It will be seen at once that this seems to preclude any possibility of a child’s inheriting from its parents anything which these did not themselves inherit. The bodies of each generation are, so to speak, mere “buds” from the continuous lines of germplasm. If we develop our muscles or our musical talent, this development is of the body and dies with it, though the physical basis or capacity we ourselves inherited is still in the germplasm and is therefore passed along to our children. We may also furnish our children an environment which will stimulate their desire and lend opportunity for similar or greater advancement than our own. This is social inheritance, or the product of environment—easy to confuse with that of heredity and very difficult to separate, especially in the case of mental traits.
It will likewise become clear as we proceed that there is no mechanism or relationship known to biology which could account for what is popularly termed “pre-natal influence.” A developing embryo has its own circulation, so insulated from that of the mother that only a few of the most virulent and insidious disease germs can ever pass the barrier. The general health of the mother is of utmost importance to the vitality, chances of life, constitution and immunity from disease of the unborn child. Especially must she be free from diseases which may be communicated to the child either before or at the time of birth. This applies particularly to gonorrhoea, one of the most widely prevalent as well as most ancient of maladies, and syphilis, another disastrous and very common plague which is directly communicable. As to “birthmarks” and the like being directly caused by things the mother has seen or thought about, such beliefs seem to be founded on a few remarkable pure coincidences and a great deal of folk-lore.
Reproduction in its simplest form is, then, simply the division of one cell into two parts, each of which develops into a replica of the original. Division is also the first stage in reproduction in the most complicated animal bodies.
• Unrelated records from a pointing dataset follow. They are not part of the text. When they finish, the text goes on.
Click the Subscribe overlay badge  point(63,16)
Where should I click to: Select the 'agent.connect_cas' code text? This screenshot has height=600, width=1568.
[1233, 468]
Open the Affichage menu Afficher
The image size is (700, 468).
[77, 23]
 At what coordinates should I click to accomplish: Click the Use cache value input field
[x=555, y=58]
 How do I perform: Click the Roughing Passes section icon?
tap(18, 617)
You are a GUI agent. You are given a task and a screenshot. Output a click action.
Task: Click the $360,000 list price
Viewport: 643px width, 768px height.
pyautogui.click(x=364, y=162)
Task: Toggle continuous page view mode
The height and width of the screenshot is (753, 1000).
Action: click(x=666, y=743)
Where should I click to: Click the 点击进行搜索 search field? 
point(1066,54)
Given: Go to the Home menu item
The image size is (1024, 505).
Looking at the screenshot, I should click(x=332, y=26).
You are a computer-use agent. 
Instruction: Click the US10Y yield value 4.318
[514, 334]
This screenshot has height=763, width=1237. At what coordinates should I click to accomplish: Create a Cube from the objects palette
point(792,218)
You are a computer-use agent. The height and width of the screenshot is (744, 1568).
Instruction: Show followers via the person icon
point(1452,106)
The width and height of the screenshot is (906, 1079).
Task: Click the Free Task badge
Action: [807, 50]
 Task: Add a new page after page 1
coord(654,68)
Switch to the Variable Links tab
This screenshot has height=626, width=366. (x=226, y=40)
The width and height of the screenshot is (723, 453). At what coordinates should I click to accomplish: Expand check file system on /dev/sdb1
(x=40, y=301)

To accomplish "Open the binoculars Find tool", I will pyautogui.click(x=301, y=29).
To get an idea of what takes place in such a division we must remember that a cell consists of three distinct parts: (a) the protoplasm or cytoplasm, (b) the nucleus, and (c) a small body known as the centrosome which need not be discussed here.
When a cell division takes place, the nucleus breaks up into a number of thread-like portions which are known as chromosomes. There are supposed to be 24 pairs, or 48, in the human cell. All the evidence indicates that these chromosomes carry the “factors” in inheritance which produces the characters or characteristics of the individual body.